A harried-looking teen scurried out from the back, pushing curls out of his eyes. Laszlo barked an order in Hungarian, handed Lukacs the register key, and came out from behind the counter.

“Apologies for my rudeness, Mr. Cage, but this has been a strange business altogether, and I have been uncertain as to how I should deal with you when the time came.” He held out his hand in greeting, an American sort of proffer. I shook it firmly. “We should go somewhere to talk, especially if you intend to meet with the Szondis. No one should do that unawares.”

“More trouble than they’re worth?”

“The older one, Ferenc, no longer has his wits about him. His son, Bela-well, that is not a topic to discuss here.”

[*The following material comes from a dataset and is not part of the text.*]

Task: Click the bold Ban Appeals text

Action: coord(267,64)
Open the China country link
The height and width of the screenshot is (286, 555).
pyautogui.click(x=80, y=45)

Laszlo said something more in Hungarian to the younger man, then led me outdoors, where he again looked in both directions.

“You have come here alone?”

“Why do you ask?”

“Others have been inquiring about you. It started a few days ago. Three different men, each acting as if he was your friend. But…” He shrugged, uncertain.

“Three? Was one of them a scruffy-looking German, maybe a few years older than you? Floppy hat, carries a cane?”

“No. But if I didn’t know better I would say you are describing the book scout Lothar Heinemann. I am told he was once a regular at this store.”

“Once?”

“He was banned by the Szondis, but I do not know why. If you see him, you must tell him he is again welcome at Antikvarium Szondi.”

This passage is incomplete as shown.